Using Visual SourceSafe

Visual SourceSafe is an x86-based application, and the source indexing scripts and tools associated with it are installed only with the x86 package of Debugging Tools for Windows.

To successfully use Visual SourceSafe with SrcSrv, several defaults must be set in the system, including the Visual SourceSafe default database, the current project, and the working folder. You must also stamp each build project with a label so that Visual SourceSafe can differentiate between versions of a given file. Finally, you must set up any credentials needed to access the Visual SourceSafe database.

Visual SourceSafe Database

The default Visual SourceSafe database can be set with the SSDIR environment variable. If it is not set there, the SrcSrv indexing script can usually determine this from the registry. If it cannot, the script prompts you to set SSDIR. Regardless, this database value must be listed in your Srcsrv.ini file along with a simple alias to identify the database. More instructions can be found in the comments in Srcsrv.ini. You should add the entry in the variables section of Srcsrv.ini using the following syntax:


Current Project

Visual SourceSafe uses the concept of a current project. The SrcSrv indexing script respects this value and limits processing to those source files that are part of the current project. To display the current project, use the following command:

ss.exe project

To change the current project, use the following command:

ss.exe cp Project

where Project indicates the current project. For example, to process all projects, set the current project to the root:

ss.exe cp $/

Working Folder

Visual SourceSafe projects are associated with working folders. A working folder is the location on the client computer that corresponds to the root of a project. However it is possible for such a computer to obtain and build source without a working folder being specified, usually when creating projects through the Visual Studio interface or by using the command:

ss.exe get -R

However, this mode of operation is incompatible with SrcSrv indexing. SrcSrv requires that a working folder be specified. To set the working folder, use the command:

ss.exe workfold Project Folder

where Project indicates the current project and Folder indicates the location corresponding to the root of the project.

_How to complete this task:_
Can you rewrite the Visual SourceSafe passage from "To successfully use" up to and including "Visual SourceSafe database.", changing "label" to "tag"? You can ignore the records.

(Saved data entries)
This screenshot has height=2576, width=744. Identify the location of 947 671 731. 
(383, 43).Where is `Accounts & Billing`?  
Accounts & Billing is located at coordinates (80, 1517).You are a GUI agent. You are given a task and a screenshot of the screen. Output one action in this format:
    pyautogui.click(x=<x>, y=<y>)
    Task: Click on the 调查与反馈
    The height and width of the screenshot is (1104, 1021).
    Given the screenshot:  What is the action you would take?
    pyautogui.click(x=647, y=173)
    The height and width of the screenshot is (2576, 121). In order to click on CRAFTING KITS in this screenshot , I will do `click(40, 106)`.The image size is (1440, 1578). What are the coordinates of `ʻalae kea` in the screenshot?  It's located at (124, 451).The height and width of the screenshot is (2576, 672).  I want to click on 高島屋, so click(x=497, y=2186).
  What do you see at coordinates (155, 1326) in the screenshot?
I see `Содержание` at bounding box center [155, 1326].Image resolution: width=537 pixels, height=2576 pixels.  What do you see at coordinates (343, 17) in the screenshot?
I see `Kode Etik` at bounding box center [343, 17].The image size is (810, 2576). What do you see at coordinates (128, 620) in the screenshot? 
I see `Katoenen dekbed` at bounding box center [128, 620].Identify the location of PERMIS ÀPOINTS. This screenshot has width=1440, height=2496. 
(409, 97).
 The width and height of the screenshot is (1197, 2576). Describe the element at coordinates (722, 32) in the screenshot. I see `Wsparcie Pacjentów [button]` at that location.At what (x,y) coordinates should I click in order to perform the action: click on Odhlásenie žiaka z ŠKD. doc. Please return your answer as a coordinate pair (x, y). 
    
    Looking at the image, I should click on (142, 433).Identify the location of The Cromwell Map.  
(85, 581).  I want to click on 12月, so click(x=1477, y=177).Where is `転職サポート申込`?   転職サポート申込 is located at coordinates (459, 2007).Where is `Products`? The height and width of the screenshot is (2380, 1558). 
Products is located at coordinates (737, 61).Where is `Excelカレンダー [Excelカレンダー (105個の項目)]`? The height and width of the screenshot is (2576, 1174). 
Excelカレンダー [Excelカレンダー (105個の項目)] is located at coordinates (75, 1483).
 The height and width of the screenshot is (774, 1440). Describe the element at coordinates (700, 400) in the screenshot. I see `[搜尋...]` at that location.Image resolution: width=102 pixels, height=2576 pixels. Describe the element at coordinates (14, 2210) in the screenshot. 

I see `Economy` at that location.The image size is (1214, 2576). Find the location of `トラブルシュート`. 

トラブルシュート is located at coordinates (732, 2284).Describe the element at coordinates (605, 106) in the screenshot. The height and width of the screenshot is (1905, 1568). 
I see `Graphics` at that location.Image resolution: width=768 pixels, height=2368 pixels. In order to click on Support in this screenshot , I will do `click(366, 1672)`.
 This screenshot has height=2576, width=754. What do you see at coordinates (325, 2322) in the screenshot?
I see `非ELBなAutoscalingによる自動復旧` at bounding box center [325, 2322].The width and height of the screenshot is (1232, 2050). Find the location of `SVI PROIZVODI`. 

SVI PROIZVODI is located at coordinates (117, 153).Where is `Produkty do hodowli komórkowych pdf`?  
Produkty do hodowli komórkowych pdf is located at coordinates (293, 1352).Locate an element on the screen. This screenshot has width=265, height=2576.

_Expected output:_
To successfully use Visual SourceSafe with SrcSrv, several defaults must be set in the system, including the Visual SourceSafe default database, the current project, and the working folder. You must also stamp each build project with a tag so that Visual SourceSafe can differentiate between versions of a given file. Finally, you must set up any credentials needed to access the Visual SourceSafe database.